━━━ READING PASSAGE

# FreeBSD doesn't starting after restart



## Demogo1 (Aug 29, 2019)

I have Hyper-V with Freebsd 12 on vitrual machine.  I intalled web server (apache, php, mysql) on freebsd.
After hard restarting my hyper-v server (press power button on server)  FreeBSD doesn't work, mysql doesn't mount database.
I have more troubles with database files.
But, if i stoping all services before restart, then my FreeBSD worked fine!
What's going on?


----------



## yuripv (Aug 29, 2019)

So it's mysql not starting correctly after unclean shutdown and not FreeBSD?  What errors are you seeing exactly?


----------



## SirDice (Aug 29, 2019)

With VMWare, VirtualBox and FreeBSD's own bhyve the VM is sent an ACPI power signal, this causes the VM to do a clean shutdown. It sounds like your configuration just kills the VM without a proper shutdown. This can cause all sorts of caches to not be written to disk, corrupting your database files.

━━━━━━

_TO-DO LIST_.
(a) In the thread about FreeBSD failing after a restart, what does SirDice say VMWare, VirtualBox and bhyve send to the VM?
(b) Translate this sentence from the FreeBSD restart thread into Spanish: "This can cause all sorts of caches to not be written to disk, corrupting your database files."
(c) Write the next part of the FreeBSD restart thread, picking up after SirDice's reply.

━━━ INFORMATION SUPPLIED

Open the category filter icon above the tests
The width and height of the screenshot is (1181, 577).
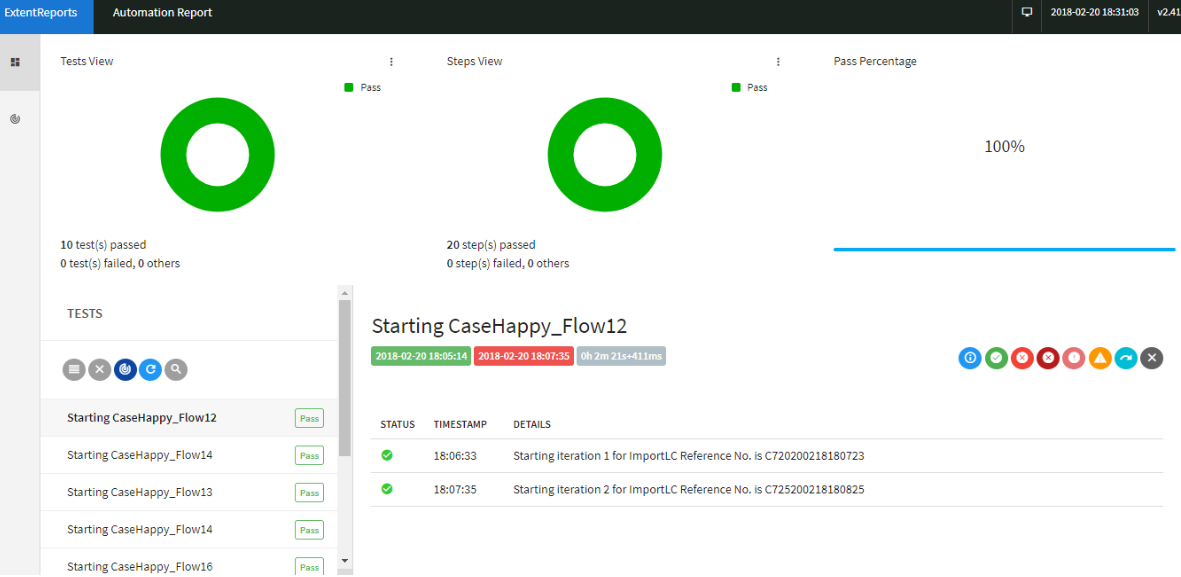coord(125,369)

━━━━━━

_SOLVED TASKS_.
(a) An ACPI power signal, which makes the VM do a clean shutdown.

(b) Esto puede hacer que todo tipo de cachés no se escriban en el disco, lo que corrompe los archivos de tu base de datos.

(c)
----------



## Demogo1 (Aug 29, 2019)

SirDice said:


> With VMWare, VirtualBox and FreeBSD's own bhyve the VM is sent an ACPI power signal, this causes the VM to do a clean shutdown. It sounds like your configuration just kills the VM without a proper shutdown. This can cause all sorts of caches to not be written to disk, corrupting your database files.


yes, i guess.
What can i correct it? Maybe rc.conf?


----------



## SirDice (Aug 29, 2019)

Demogo1 said:


> What can i correct it? Maybe rc.conf?


It's not the FreeBSD side you need to configure. I have zero Hyper-V experience so I cannot tell you how or what.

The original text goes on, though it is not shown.